# EXERCISE OBJECTIVE
In the listing below, find each line containing "will" and report it.

------------------------------------

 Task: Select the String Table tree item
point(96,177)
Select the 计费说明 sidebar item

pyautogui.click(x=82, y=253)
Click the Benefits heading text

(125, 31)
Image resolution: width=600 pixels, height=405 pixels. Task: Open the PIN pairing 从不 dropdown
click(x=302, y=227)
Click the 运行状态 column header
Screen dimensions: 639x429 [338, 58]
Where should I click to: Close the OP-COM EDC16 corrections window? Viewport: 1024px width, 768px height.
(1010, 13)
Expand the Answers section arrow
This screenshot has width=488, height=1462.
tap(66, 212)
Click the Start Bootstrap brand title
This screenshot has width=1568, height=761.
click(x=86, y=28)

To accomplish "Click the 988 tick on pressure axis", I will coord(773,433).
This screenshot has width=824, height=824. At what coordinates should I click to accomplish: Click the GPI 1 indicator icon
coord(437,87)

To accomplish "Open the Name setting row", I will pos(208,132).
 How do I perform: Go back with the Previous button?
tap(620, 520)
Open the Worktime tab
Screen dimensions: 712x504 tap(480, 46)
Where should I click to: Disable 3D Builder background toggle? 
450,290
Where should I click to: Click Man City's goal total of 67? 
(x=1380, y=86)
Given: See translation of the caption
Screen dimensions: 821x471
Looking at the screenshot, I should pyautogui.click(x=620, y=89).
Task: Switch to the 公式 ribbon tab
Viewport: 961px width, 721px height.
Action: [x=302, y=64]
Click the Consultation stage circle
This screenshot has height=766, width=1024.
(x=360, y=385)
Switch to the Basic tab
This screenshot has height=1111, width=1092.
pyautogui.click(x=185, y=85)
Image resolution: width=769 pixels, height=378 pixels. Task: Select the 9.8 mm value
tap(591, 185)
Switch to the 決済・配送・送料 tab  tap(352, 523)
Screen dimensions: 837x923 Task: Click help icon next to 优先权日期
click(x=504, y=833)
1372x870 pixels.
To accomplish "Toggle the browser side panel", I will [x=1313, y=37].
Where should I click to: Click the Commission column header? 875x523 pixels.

------------------------------------

# EXERCISE OUTPUT
To accomplish "Click the 988 tick on pressure axis", I will coord(773,433).
To accomplish "Open the Name setting row", I will pos(208,132).
To accomplish "Toggle the browser side panel", I will [x=1313, y=37].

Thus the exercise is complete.